DIRECTIONS: Retype the mailing list post on cutting initdb's runtime without alteration, starting at the words "I also changed" and stopping after the words "choosing the zone.".

begin TEXT EXCERPT

Re: [HACKERS] Cutting initdb's runtime (Perl question embedded) - Mailing list pgsql-hackers

From Tom Lane
Subject Re: [HACKERS] Cutting initdb's runtime (Perl question embedded)
Date
Msg-id 21138.1525969099@sss.pgh.pa.us
Whole thread Raw
In response to Re: [HACKERS] Cutting initdb's runtime (Perl question embedded)  (Tom Lane <tgl@sss.pgh.pa.us>)
Responses Re: [HACKERS] Cutting initdb's runtime (Perl question embedded)  (Andres Freund <andres@anarazel.de>)
Re: [HACKERS] Cutting initdb's runtime (Perl question embedded)  (Tom Lane <tgl@sss.pgh.pa.us>)
List pgsql-hackers
I wrote:
> ... I'll
> take a look at whipping up something that checks /etc/localtime.

Here's a draft patch.  It seems to do what I expect on a couple of
different macOS releases as well as recent Fedora.  Googling finds
some suggestions that there might be other locations for the symlink,
for instance it's alleged that glibc can be configured to look at
/usr/local/etc/localtime instead of /etc/localtime.  But AFAICS none
of the alternative locations are used on enough systems that it'd be
worth the cycles to check them.  Likewise, there seem to be some
systems with conventions about storing the zone name in a text file
someplace, but not really enough of them to make it worth our time
to support that.

The initdb speedup on the other boxes I checked seems to be in the
vicinity of 50 ms out of circa-1-sec total, which is less than I'd have
expected from my measurements on my RHEL6 box :-(.  Still, I think it's
worth doing, not least because (if it works) this fixes the problem that
you may get an unexpected alias for your system timezone, as in this
complaint awhile back:

https://www.postgresql.org/message-id/flat/4D7016AA.2090609%40agliodbs.com

I also changed initdb so that it reports what zone name it picked.
I have a vague recollection that it might've done that long ago, and
we suppressed it in a burst of enthusiasm about making initdb less
chatty.  That seems like something to undo, since we're tweaking what
are still basically heuristic rules for choosing the zone.

Next question is what to do with this.  Do we want to sit on it till
v12, or sneak it in now?

            regards, tom lane

diff --git a/src/bin/initdb/findtimezone.c b/src/bin/initdb/findtimezone.c
index 4c3a91a..6901188 100644
--- a/src/bin/initdb/findtimezone.c
+++ b/src/bin/initdb/findtimezone.c
@@ -15,6 +15,7 @@
 #include <fcntl.h>
 #include <sys/stat.h>
 #include <time.h>
+#include <unistd.h>
 
 #include "pgtz.h"

end TEXT EXCERPT
begin RECORDS PROVIDED

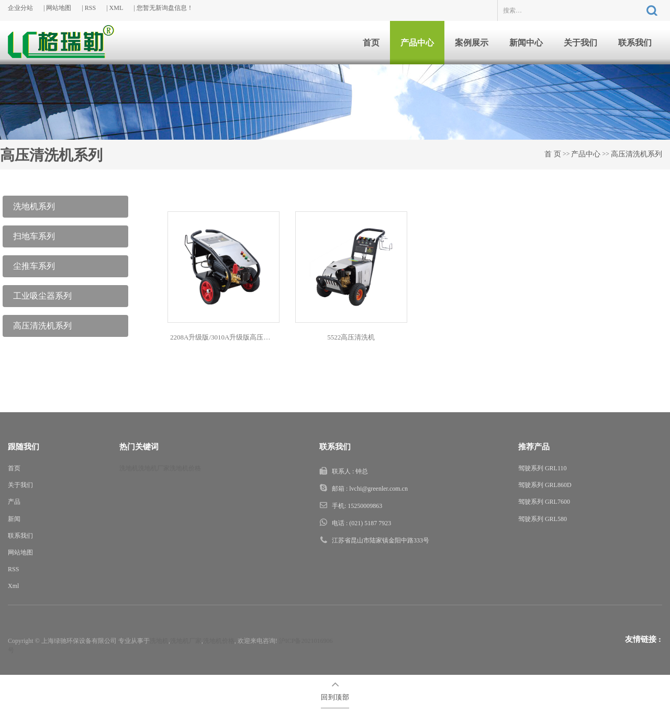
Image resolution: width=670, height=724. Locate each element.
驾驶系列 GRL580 (542, 519)
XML (116, 8)
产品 (14, 501)
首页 (371, 42)
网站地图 (58, 8)
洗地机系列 (34, 206)
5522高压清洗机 (351, 337)
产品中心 (417, 42)
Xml (13, 586)
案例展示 (471, 42)
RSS (90, 8)
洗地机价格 (185, 468)
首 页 (552, 154)
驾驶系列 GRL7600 (544, 501)
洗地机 (128, 468)
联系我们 (635, 42)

end RECORDS PROVIDED

THE REPLY:
I also changed initdb so that it reports what zone name it picked.
I have a vague recollection that it might've done that long ago, and
we suppressed it in a burst of enthusiasm about making initdb less
chatty.  That seems like something to undo, since we're tweaking what
are still basically heuristic rules for choosing the zone.